A monoclonal antibody (Mab) blocking enzyme-linked immunosorbent assay (B-ELISA) was developed and compared to a conventional indirect ELISA (I-ELISA) and a virus-neutralization (VN) test for detection of specific antibodies to avian infectious bronchitis virus (IBV) serotypes. Sera used in this study were derived from chickens experimentally inoculated with the three most prevalent IBV serotypes, Arkansas (Ark), Connecticut (Conn), and Massachusetts (Mass). Overall, there was good correlation between the results of B-ELISA and the VN test.
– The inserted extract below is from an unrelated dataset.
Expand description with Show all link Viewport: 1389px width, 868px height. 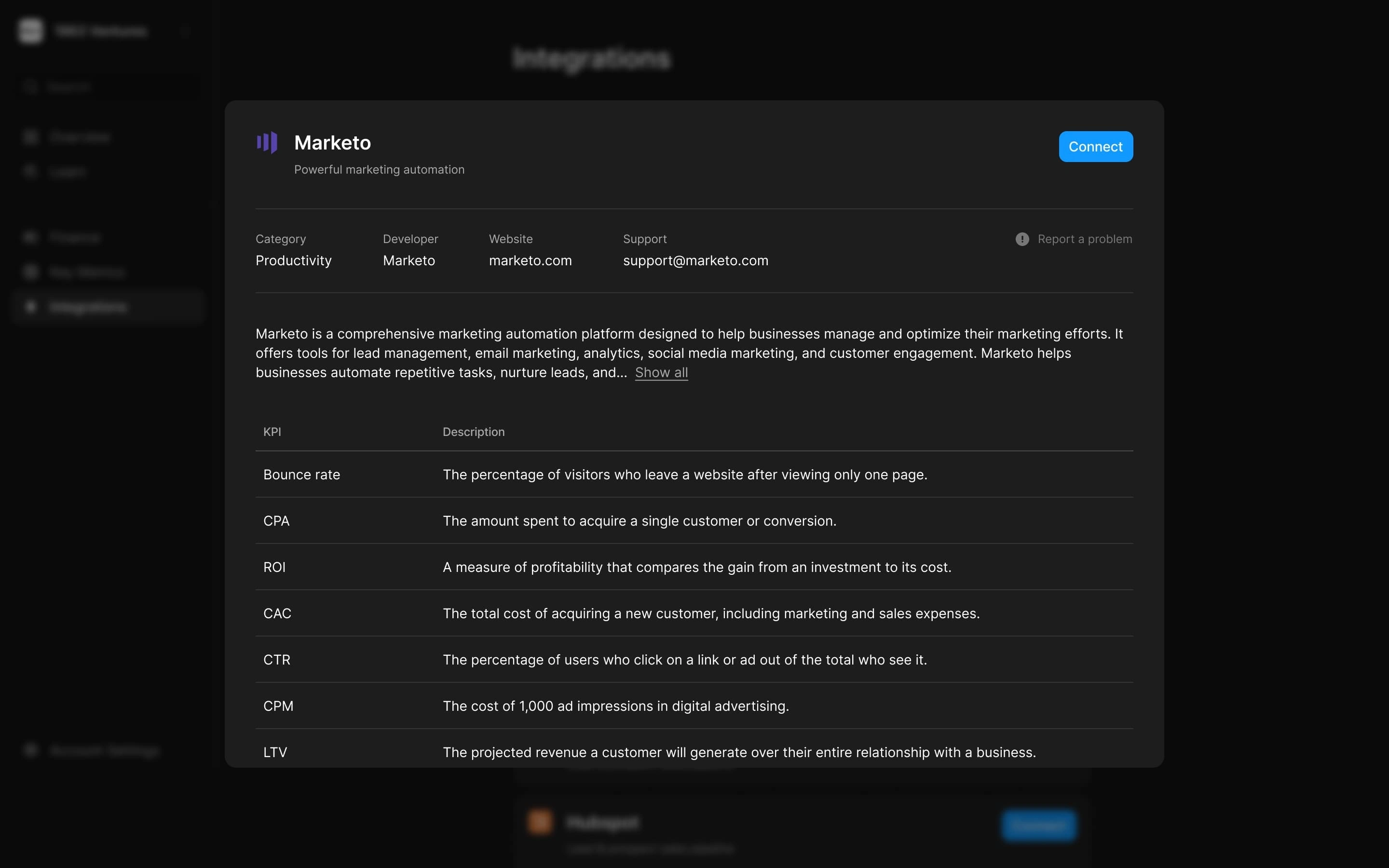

Both detected serotype-specific antibodies in chicken sera during primary and secondary phases of the immune response. Results of both tests indicated that the antibodies produced during the primary response to IBV serotypes are strongly serotype-specific. Those produced during the secondary response react more strongly with the homologous virus, but do exhibit some level of cross-reactivity with heterologous antigens. I-ELISA detected IBV group-specific and not serotype-specific antibodies. The B-ELISA which both offers the convenience of the conventional I-ELISA and the serotype specificity of the VN test, hold excellent promise for field application in IBV diagnosis and evaluation of response to IBV vaccines.